| HN Mirror

Y	Hacker News new \| ask \| show \| jobs

by godelski 675 days ago

As an ML researcher my advice for you is: don't

ML moves fast, but not as fast as you probably think. There's a difference between innovations in architectures and demonstrations of them in domains (both are useful, both are necessary research, but they are different).

Instead, keep up with what tools are relevant to you. If things are moving fast and aren't sticking, then in a way they aren't moving fast, are they? You're just chasing hype and you'll never keep up.

On the production side, I also see a common mistake of relying on benchmarks too heavily. I understand why this happens, but the truth is more nuanced than this. Just because something works well on a benchmark does not mean it will work well (or better than others) on your application. ResNet is still commonly used and still a great option for many applications. Not everything needs a 1B+ transformer. Consider your constraints: performance, compute, resource costs, inference time, and all that jazz. Right now if you have familiarity (no need for expertise) in FFNs (feed forward/linear), CNNs, ResNets, and Transformers, you're going to be fine. Though I'd encourage you to learn further about training procedures like GANs (commonly mistaken as an architecture), unsupervised pretraining (DINO), and tuning. It may be helpful to learn a high level of diffusion and LLMs, but it depends on your use cases. (And learn whatever you're interested in and you find passion in! Don't let need stop you, but if you don't find interest in this stuff, don't worry either. You won't be left behind)

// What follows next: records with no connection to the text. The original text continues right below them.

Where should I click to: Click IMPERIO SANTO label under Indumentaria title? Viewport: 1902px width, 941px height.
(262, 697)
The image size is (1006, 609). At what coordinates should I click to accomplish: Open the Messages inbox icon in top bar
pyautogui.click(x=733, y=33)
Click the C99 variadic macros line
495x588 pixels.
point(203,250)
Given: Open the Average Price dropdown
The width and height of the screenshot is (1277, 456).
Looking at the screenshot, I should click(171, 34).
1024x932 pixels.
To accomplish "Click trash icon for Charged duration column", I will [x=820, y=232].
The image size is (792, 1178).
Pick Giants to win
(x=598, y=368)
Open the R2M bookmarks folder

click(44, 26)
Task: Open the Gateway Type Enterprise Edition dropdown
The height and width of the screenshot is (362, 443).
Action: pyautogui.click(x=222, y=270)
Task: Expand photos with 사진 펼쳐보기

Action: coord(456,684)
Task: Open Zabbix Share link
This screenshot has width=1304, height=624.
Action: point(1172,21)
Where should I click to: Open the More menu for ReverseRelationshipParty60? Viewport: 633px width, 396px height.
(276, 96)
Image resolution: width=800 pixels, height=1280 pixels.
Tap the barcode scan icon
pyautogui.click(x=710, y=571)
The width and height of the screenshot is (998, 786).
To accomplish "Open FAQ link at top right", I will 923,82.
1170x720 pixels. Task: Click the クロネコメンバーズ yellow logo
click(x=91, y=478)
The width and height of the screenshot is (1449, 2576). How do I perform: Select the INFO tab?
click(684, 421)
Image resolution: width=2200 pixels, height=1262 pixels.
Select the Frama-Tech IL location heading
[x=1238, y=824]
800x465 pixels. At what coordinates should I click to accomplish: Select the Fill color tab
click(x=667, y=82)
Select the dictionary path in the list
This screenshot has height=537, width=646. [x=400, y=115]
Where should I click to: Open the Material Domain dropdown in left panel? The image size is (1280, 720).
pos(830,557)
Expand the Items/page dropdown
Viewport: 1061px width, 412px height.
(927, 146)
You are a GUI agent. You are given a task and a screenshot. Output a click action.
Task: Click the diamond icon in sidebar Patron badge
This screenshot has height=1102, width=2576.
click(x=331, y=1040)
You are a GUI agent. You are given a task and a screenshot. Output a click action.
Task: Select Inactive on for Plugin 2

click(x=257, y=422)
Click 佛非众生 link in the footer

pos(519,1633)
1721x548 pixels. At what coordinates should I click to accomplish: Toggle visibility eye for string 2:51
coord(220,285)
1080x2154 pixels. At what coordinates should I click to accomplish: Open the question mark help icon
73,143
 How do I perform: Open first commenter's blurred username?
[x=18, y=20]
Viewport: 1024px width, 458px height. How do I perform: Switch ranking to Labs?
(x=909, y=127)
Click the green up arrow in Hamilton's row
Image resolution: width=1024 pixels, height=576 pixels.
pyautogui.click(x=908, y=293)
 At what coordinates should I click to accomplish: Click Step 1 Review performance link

If you aren't just integrating tools and need to tune models, then do spend time learning this and focusing on generalization. The major lessons learned here have not drastically changed for decades and it is likely to be that way. We do continue to learn and get better, but this doesn't happen in leaps and bounds. So it is okay if you periodically revisit instead of trying to keep up in real time. Because in real time, gamechangers are infrequent (of course everyone wants to advertise being a gamechanger, but we're not chasing every new programing language right?). Let the test of time reduce the noise for you.

  >  I most often can’t see any use case for AI/ML in our products

This is normal. You can hamfist AI into anything, but that doesn't mean it is the best tool for the job. Ignore the hype and focus on the utility. there's a lot of noise and I am extremely sympathetic to this.

Look to solve problems and then right tool for the problem, don't look for problems to justify a tool (fine for educational purposes).